There is definitely insanity about, here and round the world, but Joyce misses the mark. Take as a starting point the months-long algal bloom in warm ocean water that’s killing off a big chunk of South Australian marine life. If Joyce had opened up on the topic he’d very likely say that algal blooms happen all the time – one of those half-truths that keep the denial industry alive.
Unlike those toxic waters, the science explaining them is increasingly clear. High sea surface temperatures, intense rainfall and weakened westerly winds, matching long-standing extreme weather predictions, are providing the right conditions for toxic algal blooms – a disaster exacerbated by another man-made factor, nutrients from agricultural runoff.
As fisherman Tim Cunningham said last week, warming ocean waters off Tasmania – the only Australian state without a marine plan – indicate that we may be next. “If we keep delaying action, keep treating the ocean like an endless resource, the losses will keep piling up – and the algal blooms, the dead zones, the disappearing species will only get worse.”
Both Labor and conservative parties drag out the jobs mantra to shoot down anyone mentioning the environmental harm being done by mineral extraction and processing along with land-clearing. In Tasmania last week premier Jeremy Rockliff led a chorus of disapproval of cross-bench MPs and candidates who refuse to support current salmon farming and logging regimes.
When you add to global warming the overwhelming evidence of damage inflicted by these industries, the refusal of the two major parties to prioritise environmental regulation is clear dereliction of duty. It wouldn’t be certified as insane, but you have to wonder where it comes from.

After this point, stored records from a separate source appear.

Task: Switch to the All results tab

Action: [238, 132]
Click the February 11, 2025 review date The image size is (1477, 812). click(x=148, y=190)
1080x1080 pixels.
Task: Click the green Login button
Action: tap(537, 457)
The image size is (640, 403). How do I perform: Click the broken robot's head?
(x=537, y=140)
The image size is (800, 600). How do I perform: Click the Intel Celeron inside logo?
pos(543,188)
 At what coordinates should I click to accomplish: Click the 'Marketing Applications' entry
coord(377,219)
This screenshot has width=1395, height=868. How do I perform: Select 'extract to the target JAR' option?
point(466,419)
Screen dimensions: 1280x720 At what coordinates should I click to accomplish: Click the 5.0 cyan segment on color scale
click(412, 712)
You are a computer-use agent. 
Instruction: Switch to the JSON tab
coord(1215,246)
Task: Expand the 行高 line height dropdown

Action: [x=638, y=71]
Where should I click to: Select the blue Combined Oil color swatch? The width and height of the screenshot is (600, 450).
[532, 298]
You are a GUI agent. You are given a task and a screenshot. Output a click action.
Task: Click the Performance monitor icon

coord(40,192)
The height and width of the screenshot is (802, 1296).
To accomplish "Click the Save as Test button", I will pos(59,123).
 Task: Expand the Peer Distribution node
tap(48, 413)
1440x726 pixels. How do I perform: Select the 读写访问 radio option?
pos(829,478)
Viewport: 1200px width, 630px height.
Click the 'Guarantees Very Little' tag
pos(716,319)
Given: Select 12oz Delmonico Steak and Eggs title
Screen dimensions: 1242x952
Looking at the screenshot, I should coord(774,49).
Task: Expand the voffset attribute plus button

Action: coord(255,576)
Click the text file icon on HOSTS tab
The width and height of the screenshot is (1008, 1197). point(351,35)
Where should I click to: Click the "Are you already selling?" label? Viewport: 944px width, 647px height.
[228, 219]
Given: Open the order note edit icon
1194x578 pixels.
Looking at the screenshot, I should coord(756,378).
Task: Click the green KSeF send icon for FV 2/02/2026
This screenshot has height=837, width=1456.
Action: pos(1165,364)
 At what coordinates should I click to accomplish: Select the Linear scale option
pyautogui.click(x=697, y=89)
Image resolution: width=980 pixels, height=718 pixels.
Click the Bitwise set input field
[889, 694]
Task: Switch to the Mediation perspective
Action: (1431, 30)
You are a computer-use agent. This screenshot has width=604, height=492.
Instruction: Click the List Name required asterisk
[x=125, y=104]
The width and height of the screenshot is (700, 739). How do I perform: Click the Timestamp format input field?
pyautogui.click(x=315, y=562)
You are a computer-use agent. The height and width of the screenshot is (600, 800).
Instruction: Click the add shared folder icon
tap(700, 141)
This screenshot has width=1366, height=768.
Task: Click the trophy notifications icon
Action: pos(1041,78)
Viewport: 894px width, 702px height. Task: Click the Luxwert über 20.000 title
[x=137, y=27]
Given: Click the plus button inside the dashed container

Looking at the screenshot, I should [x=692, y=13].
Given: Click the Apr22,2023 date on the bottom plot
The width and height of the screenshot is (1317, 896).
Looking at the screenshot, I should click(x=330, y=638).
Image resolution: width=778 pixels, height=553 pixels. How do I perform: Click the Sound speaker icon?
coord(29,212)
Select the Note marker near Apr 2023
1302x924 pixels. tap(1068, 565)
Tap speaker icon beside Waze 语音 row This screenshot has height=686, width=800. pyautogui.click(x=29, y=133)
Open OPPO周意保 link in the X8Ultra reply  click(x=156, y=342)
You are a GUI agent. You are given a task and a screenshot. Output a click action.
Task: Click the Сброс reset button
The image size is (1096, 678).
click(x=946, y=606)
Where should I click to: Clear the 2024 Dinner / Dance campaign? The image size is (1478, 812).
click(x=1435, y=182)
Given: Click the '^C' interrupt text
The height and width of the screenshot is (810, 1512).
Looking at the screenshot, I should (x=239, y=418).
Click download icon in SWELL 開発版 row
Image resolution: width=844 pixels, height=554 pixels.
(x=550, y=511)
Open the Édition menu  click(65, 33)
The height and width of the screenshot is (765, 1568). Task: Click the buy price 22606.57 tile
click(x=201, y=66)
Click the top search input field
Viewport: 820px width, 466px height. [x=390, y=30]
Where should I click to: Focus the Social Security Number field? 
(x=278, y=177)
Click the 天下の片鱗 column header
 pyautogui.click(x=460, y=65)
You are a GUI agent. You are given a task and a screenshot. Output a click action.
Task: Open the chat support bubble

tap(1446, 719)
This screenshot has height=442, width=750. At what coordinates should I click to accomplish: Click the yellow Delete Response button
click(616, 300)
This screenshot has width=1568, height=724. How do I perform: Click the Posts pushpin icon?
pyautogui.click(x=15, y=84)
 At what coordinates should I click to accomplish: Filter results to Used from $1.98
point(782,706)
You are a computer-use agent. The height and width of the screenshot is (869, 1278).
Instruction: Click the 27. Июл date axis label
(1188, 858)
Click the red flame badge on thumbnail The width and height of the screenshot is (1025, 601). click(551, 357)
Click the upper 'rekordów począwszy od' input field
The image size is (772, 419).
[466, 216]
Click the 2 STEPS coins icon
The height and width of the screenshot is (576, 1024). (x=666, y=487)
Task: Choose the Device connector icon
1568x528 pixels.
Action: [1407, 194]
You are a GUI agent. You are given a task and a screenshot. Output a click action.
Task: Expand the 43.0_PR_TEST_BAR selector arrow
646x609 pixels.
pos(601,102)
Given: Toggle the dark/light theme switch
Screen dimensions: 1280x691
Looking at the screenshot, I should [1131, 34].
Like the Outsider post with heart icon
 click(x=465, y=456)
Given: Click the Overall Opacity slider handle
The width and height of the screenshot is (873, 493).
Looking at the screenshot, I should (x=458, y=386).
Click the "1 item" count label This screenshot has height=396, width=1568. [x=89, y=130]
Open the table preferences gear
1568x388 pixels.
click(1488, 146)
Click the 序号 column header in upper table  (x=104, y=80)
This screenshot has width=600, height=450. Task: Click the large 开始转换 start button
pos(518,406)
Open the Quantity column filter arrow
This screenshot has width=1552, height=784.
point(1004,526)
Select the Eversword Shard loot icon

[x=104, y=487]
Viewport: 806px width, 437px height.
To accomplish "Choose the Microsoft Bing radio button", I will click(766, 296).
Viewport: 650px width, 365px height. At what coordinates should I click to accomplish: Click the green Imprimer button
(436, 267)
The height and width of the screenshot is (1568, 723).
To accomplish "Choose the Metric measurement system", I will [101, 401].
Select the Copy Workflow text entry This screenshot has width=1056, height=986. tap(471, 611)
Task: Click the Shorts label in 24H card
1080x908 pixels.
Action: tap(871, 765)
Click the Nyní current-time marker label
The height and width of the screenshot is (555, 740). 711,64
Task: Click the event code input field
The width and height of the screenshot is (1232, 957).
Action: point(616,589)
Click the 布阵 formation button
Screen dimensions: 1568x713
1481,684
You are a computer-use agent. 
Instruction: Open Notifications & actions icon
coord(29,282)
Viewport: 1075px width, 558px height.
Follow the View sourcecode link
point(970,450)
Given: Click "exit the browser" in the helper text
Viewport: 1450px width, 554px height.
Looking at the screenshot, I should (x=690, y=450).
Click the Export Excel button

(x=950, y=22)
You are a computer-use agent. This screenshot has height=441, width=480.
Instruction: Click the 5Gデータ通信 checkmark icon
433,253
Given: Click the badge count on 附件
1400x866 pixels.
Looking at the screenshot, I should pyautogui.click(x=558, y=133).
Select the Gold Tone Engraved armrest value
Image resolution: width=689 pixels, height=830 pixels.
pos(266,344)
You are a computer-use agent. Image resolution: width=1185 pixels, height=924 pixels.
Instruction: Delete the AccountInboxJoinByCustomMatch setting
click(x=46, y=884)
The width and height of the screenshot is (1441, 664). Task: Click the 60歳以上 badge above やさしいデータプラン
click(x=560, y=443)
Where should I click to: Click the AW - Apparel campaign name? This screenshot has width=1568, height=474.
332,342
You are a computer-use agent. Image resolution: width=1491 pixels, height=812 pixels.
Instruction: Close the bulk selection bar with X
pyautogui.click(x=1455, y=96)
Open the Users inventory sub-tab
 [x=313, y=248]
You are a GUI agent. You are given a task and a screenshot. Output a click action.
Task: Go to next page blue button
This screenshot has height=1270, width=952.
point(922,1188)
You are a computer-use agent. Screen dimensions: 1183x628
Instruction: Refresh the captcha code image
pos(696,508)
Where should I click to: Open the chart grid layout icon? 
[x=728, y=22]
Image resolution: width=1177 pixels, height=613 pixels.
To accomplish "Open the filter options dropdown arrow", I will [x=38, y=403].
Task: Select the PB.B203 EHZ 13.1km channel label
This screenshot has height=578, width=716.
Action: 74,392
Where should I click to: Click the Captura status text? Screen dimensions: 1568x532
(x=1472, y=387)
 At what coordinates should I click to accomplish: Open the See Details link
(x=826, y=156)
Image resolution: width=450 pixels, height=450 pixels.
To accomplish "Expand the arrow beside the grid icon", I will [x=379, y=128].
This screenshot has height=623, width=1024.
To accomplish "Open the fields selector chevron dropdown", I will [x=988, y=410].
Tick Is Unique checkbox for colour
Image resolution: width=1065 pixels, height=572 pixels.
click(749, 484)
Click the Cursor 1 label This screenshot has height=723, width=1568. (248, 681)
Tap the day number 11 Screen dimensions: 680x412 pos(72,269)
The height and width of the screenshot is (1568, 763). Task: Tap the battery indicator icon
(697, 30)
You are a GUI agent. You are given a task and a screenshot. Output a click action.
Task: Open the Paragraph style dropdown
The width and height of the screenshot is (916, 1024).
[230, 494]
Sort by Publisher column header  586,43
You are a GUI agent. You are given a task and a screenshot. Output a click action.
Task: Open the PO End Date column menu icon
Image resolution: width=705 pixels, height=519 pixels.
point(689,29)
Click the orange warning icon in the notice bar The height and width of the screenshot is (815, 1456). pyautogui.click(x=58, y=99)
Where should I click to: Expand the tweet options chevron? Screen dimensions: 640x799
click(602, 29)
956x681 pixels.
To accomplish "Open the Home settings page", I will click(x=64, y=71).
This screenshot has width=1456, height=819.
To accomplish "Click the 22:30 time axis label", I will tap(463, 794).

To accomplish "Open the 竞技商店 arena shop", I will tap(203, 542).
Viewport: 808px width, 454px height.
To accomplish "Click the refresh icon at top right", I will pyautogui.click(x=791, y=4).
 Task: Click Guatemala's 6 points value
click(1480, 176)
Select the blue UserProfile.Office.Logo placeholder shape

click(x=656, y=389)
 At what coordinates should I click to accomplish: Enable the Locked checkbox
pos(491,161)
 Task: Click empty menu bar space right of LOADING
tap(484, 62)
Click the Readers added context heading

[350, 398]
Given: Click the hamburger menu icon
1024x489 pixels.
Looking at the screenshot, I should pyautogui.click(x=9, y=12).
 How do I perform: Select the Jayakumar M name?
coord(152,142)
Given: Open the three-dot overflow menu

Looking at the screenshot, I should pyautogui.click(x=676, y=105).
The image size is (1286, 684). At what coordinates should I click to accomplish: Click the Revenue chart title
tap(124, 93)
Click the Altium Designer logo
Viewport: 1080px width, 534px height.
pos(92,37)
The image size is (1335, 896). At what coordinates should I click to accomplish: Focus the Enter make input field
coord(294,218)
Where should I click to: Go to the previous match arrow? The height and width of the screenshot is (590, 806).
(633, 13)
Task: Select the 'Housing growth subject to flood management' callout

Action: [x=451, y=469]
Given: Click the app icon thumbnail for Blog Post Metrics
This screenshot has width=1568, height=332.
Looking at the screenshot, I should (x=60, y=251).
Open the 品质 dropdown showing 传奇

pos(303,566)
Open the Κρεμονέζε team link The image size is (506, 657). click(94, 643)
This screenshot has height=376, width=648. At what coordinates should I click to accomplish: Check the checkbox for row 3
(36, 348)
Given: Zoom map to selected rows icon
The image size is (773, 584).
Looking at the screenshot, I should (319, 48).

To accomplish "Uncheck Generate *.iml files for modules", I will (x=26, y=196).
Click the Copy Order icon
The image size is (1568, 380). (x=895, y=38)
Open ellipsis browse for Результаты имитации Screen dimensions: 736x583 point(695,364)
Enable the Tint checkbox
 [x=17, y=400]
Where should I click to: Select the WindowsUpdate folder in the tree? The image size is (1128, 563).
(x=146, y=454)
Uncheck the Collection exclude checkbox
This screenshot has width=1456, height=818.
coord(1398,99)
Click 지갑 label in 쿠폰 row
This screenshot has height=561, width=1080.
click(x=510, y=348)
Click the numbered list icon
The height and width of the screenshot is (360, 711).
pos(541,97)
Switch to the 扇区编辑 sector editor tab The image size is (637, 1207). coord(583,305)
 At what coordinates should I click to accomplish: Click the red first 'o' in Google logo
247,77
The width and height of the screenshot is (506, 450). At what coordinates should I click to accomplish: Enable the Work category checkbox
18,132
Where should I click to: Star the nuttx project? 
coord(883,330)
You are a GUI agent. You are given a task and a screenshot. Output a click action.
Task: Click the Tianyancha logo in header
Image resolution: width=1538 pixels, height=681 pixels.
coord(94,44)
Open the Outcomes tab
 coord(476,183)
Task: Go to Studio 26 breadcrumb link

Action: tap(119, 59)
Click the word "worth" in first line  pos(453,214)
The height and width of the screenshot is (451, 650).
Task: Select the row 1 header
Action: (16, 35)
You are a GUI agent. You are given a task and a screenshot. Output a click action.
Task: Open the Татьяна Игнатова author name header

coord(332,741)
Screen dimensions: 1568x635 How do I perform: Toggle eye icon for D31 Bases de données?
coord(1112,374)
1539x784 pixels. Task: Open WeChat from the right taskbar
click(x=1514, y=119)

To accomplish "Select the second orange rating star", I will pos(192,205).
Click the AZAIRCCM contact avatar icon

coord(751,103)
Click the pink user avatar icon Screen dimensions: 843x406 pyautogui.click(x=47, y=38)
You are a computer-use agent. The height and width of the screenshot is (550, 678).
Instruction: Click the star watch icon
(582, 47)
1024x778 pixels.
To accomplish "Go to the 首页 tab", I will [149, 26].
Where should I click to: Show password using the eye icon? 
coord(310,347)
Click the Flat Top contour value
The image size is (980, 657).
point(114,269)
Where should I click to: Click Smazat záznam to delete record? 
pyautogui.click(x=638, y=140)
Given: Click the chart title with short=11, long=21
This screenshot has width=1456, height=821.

In his spray last week Joyce took aim at the renewables rollout, claiming that Australia’s target of net zero emissions by 2050 was ahead of others. It is higher than China’s target (2060) and India’s (2070), but about average by Western standards. The United States had a similar target until President Donald Trump dumped it.
Home to some of the world’s finest centres of learning, the United States has fallen prey to Trump’s delusion that the world’s not warming and the environment’s not suffering because he says so. As a result, the entire US climate, weather and ecological research budget has disappeared. That is disaster-level madness.
This at a time when all the world’s leading scientists and intellectuals are at their wits’ end trying to alert people and governments to the dire outcome of continuously rising carbon emissions. A month ago, an Australian-led study revealed that Earth is trapping much more heat than climate models forecast – and the rate has doubled in 20 years.
Barnaby Joyce, with Queensland senators Matt Canavan and Pauline Hanson, assert that the rollout of solar and wind energy and the infrastructure to transmit it to homes and businesses must be stopped before it drives the Australian economy to the wall. National and Liberal state branches are pushing to drop the net zero target, defying Australia’s international commitment.
These people are deeply mired in Trumpian denial, but as long as they remain excluded from power it’s all sound and fury, signifying nothing. More to the point it ignores completely the madness that really matters, taking in federal Labor under Anthony Albanese along with most of the Western world.
The “net” in net zero allows all sorts of subterfuge to cloud the simple fact that Australia along with the rest of the world is continuing to release fossil carbon at an accelerating rate. And while rolling out a cleaner electrical system (tick), the government keeps approving gas and coal projects guaranteed to take us in the opposite direction.
I keep getting the sense that I live in a separate universe, completely shut off from the world inhabited by leading politicians. Increasingly dire, well-supported warnings from science about warming and ecosystem collapse keep being ignored by a world seeing rising global fossil fuel investment, much of it in Australian offshore gas (a story for another day). Is it me who’s mad?